─── Available records
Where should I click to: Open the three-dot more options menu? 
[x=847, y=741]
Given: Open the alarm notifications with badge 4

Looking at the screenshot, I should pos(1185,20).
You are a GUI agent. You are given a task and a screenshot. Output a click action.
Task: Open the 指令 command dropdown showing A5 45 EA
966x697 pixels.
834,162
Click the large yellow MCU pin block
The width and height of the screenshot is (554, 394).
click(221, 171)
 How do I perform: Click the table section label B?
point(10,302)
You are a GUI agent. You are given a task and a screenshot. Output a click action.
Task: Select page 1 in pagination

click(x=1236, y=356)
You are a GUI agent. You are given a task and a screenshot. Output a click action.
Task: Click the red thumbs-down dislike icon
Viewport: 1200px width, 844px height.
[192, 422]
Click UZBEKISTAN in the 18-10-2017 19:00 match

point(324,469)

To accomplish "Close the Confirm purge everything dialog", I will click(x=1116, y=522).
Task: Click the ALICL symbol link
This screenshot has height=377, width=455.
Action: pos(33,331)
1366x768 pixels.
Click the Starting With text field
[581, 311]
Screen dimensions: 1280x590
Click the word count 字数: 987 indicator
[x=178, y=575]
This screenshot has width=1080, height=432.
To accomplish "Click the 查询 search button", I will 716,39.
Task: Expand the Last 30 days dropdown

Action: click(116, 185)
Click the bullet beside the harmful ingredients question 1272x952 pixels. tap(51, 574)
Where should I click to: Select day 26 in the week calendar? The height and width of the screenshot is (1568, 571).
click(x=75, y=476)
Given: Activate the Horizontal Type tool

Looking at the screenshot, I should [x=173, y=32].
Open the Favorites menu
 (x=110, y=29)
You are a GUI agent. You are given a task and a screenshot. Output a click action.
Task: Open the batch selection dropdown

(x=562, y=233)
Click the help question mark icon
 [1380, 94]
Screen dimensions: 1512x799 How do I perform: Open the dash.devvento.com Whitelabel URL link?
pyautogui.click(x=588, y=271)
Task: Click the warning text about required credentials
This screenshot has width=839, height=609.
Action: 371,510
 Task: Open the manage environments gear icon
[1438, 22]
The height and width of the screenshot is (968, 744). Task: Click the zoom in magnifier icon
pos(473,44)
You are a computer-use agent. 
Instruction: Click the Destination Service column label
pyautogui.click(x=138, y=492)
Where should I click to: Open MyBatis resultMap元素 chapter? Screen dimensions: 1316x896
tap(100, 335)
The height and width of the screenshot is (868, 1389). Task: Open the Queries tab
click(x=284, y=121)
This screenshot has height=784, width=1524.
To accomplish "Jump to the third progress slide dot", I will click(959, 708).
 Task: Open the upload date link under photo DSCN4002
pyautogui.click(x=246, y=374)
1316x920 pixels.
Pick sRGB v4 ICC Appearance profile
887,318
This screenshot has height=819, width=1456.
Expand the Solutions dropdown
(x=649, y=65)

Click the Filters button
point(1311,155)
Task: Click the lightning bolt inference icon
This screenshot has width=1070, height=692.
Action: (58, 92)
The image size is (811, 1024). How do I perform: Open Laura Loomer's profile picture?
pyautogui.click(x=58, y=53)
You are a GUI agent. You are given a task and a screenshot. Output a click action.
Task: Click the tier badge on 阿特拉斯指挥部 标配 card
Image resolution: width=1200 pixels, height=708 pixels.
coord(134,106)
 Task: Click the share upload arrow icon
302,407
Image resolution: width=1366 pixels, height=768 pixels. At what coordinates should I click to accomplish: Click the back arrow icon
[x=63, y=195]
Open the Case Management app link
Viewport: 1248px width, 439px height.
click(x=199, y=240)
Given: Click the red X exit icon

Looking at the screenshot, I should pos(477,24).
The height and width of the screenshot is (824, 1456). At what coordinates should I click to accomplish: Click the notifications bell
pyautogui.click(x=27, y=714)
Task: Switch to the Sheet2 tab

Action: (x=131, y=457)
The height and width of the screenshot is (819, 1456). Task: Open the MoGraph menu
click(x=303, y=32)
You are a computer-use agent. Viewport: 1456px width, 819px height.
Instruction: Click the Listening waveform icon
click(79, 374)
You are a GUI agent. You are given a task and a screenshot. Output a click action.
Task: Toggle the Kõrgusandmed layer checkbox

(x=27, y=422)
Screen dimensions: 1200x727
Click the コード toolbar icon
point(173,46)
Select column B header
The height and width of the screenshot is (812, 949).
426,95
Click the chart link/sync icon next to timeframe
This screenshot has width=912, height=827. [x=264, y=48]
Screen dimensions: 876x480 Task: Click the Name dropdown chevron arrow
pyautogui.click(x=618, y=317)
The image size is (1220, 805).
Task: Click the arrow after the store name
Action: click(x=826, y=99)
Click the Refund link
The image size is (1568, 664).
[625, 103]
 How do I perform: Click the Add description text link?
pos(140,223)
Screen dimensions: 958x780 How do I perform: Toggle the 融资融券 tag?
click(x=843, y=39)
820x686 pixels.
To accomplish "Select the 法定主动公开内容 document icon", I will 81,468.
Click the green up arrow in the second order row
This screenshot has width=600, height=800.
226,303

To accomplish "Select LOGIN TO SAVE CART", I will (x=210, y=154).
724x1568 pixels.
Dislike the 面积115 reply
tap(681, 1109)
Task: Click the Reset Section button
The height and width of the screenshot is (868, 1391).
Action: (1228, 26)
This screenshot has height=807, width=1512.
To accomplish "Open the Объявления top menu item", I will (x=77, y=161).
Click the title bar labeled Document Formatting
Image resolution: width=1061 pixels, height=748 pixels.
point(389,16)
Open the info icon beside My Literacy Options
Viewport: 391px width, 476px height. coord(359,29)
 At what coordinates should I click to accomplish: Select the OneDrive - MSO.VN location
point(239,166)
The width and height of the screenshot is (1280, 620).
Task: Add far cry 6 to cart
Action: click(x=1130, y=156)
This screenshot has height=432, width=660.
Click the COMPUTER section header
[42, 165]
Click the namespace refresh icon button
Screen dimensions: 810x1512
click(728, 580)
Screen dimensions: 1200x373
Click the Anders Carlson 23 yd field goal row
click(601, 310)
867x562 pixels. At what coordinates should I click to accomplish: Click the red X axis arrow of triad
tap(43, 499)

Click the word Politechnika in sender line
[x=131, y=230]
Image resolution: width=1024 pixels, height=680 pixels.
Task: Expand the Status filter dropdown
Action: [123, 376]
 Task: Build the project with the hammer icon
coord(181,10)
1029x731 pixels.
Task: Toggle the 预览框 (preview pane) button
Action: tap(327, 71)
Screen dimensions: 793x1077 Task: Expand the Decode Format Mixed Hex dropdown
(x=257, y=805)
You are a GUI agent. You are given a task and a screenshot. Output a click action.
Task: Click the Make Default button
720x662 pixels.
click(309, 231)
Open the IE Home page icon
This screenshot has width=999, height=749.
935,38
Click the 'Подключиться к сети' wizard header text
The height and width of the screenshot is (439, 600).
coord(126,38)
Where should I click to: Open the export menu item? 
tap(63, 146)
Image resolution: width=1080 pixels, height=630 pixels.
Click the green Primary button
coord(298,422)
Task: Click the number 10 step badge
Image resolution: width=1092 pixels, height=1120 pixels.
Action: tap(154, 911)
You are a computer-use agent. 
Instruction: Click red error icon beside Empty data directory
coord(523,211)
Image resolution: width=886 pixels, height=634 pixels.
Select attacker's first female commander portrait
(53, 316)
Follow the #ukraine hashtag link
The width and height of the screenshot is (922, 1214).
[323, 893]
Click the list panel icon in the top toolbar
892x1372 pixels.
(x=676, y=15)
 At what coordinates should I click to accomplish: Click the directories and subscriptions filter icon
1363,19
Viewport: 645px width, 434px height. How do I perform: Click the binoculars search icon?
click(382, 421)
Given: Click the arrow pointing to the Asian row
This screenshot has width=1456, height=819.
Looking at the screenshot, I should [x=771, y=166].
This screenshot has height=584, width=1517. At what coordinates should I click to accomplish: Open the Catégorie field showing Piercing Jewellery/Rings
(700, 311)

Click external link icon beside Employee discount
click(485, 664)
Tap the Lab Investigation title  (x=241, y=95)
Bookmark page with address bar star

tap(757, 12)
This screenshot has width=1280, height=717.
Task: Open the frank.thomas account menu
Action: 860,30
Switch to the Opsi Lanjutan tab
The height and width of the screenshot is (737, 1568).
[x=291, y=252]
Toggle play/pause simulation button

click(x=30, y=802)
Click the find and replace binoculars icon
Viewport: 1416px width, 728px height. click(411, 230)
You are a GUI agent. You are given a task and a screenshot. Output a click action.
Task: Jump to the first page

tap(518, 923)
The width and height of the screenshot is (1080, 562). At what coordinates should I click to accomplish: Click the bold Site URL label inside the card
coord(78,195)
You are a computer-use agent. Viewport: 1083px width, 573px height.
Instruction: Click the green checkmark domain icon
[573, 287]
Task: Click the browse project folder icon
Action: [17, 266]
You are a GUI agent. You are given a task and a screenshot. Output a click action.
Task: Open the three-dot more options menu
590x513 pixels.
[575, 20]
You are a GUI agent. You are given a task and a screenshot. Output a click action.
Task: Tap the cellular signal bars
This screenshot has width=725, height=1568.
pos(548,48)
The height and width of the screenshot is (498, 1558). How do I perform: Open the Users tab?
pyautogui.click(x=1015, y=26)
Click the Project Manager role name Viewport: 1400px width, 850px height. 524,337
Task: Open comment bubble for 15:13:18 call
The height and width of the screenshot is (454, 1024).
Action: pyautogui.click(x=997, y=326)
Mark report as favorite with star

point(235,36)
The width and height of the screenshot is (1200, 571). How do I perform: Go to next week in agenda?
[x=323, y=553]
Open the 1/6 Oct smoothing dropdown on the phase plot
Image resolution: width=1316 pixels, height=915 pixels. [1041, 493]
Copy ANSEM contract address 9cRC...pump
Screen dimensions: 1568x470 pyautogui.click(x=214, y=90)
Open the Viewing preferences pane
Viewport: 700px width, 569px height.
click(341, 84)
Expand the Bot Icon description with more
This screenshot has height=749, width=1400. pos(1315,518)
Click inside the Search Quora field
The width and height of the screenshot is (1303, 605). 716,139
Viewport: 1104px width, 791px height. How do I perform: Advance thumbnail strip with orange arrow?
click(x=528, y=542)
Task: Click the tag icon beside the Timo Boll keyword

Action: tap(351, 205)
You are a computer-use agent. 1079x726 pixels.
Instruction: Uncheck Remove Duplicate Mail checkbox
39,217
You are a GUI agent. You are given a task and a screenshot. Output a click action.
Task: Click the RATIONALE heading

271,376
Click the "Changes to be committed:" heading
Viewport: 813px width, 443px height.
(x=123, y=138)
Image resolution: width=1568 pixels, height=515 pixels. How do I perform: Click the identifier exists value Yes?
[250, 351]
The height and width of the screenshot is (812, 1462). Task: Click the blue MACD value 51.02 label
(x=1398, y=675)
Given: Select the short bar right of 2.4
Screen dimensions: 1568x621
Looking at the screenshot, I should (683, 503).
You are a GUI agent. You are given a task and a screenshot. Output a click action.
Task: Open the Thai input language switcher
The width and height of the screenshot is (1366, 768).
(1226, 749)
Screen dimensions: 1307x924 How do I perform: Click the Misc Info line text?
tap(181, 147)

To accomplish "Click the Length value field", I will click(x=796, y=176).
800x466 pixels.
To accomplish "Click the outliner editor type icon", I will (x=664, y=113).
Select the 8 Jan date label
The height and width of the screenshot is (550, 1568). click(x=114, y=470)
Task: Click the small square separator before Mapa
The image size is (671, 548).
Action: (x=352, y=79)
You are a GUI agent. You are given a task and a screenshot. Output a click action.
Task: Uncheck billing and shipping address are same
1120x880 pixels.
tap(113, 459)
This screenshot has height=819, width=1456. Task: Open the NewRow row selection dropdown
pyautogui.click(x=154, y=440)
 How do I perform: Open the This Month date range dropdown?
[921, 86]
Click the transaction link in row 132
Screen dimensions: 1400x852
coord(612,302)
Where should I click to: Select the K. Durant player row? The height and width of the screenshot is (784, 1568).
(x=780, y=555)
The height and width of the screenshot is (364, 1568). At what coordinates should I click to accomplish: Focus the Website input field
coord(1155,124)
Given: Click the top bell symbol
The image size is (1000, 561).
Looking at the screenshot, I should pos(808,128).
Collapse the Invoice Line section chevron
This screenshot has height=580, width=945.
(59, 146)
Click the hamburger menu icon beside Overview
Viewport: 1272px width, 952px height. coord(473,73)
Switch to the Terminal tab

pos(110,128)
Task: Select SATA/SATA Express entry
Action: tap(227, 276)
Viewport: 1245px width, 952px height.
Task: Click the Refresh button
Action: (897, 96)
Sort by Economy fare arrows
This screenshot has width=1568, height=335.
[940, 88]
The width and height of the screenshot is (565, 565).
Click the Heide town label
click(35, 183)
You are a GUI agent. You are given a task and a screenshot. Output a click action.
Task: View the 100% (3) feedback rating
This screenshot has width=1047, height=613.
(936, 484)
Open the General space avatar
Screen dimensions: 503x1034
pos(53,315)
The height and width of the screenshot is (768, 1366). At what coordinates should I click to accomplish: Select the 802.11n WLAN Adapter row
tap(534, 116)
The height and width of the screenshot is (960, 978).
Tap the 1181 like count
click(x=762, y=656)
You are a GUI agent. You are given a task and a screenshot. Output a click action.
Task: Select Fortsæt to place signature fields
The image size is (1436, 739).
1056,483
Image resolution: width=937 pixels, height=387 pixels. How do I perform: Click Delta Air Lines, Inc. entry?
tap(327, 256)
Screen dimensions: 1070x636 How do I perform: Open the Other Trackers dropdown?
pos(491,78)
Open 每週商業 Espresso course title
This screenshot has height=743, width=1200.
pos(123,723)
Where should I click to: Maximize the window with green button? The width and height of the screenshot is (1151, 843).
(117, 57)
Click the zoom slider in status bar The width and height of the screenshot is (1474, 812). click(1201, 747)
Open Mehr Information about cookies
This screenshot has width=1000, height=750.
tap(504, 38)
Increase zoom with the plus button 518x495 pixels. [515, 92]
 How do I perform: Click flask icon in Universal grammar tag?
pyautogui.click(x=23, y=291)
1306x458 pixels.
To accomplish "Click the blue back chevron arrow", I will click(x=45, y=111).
──────
Aim -
Identify every line in the material above that contains the word "Instruction", and copy each of those lines in full.

Full output -
Instruction: Click the Destination Service column label
Instruction: Click the Listening waveform icon
Instruction: Click red error icon beside Empty data directory
Instruction: Click the green checkmark domain icon
Instruction: Uncheck Remove Duplicate Mail checkbox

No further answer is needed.